Alla luce di questi argomenti sembrerebbe preferibile limitare la tutela autorale a favore delle sole opere di design che hanno qualcosa in più rispetto alle altre, ossia il “valore artistico”.
Ma cosa si intende, in pratica, per valore artistico? Quando si può dire che un'opera di design industriale abbia tale valore?
Anche su questo tema le opinioni sono molteplici.
Quali sono gli indizi suggeriti dalla giurisprudenza più recente?
Secondo i giudici, indice del valore artistico è che l'opera di industrial design sia valutata economicamente anche nel circuito del mercato dell'arte.
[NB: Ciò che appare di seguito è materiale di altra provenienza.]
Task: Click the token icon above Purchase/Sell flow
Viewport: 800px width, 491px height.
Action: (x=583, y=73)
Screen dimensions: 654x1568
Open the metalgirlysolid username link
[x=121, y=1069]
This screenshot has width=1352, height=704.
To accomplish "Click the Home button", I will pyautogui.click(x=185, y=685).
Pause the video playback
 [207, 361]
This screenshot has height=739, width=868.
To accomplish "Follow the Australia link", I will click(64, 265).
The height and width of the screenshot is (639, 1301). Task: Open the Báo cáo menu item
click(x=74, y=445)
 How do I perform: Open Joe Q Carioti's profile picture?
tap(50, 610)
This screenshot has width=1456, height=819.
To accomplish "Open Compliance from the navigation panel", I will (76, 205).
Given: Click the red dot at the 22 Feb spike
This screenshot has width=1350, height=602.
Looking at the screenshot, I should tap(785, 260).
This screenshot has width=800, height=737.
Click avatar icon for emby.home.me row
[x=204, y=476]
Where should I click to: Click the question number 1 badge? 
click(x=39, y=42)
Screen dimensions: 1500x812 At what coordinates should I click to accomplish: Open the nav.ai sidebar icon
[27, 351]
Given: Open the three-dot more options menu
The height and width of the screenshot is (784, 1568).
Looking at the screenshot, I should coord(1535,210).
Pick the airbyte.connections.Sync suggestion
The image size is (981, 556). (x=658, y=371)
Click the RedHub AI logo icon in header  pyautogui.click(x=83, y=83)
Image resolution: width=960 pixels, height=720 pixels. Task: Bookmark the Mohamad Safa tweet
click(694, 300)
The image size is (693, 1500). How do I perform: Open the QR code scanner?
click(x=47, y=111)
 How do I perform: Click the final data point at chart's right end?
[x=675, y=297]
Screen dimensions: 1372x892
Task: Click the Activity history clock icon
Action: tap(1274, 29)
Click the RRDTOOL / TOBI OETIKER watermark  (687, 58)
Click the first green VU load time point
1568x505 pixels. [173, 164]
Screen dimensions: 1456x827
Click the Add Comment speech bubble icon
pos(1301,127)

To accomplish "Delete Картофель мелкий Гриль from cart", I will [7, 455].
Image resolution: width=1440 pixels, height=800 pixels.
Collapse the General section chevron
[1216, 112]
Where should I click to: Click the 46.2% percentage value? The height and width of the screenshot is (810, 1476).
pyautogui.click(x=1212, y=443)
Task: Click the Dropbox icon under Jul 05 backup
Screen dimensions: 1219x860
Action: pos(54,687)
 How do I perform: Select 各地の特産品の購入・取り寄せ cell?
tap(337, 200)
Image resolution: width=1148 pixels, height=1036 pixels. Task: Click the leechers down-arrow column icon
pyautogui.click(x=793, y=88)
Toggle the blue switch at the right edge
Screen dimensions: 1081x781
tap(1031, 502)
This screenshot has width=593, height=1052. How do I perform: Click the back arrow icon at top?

Ciò, di solito, accade se l'oggetto di design è un pezzo unico oppure se è stato realizzato in una serie limitata di pezzi numerati.
Un indice affine consiste nel dare rilevanza al fatto che l'oggetto di design sia stato esposto in mostre o musei, o pubblicato su riviste specializzate a carattere non commerciale o, ancora, che abbia vinto qualche premio.
Un altro indizio consiste nel valutare se l'oggetto di design sia di “alta gamma”. In base a questo criterio sarebbero considerati opere dell'ingegno solo gli oggetti di design particolarmente preziosi e ricercati.
Un ulteriore indizio del valore artistico consiste nella capacità dell'oggetto di design di “suscitare emozioni estetiche”; in sostanza si valuta se l'oggetto è dotato di una maggiore creatività o originalità delle forme rispetto a prodotti simili presenti sul mercato.
Anche la notorietà del designer che ha realizzato l'oggetto può contribuire a valutare la sussistenza del requisito del valore artistico.
Attenzione: la presenza di uno o più di questi indizi non conferma automaticamente che l'oggetto di design sia dotato di valore artistico. Occorrerà valutare di volta in volta gli indizi in concreto.
Facendo applicazione degli indici sopra elencati, il tribunale di Milano ha ritenuto che i famosi Moon Boot fossero dotati di valore artistico e quindi degni di godere della tutela del diritto d'autore: in particolare, grazie al loro peculiare impatto estetico, i Moon Boot avrebbero profondamente mutato la stessa concezione estetica dello stivale doposci, divenendo una vera e propria icona del design italiano e della sua capacità di far evolvere in modo irreversibile il gusto di un'intera epoca storica in relazione agli oggetti di uso quotidiano.
Al fine di riconoscere valore artistico ai Moon Boot sono stati valutati i molteplici premi nazionali ed internazionali ottenuti dai Moon Boot, il loro inserimento in monografie sul design contemporaneo e soprattutto un riconoscimento molto speciale da parte del Louvre di Parigi, che nel 2000 li ha inseriti tra i cento simboli di design più significativi del ventesimo secolo.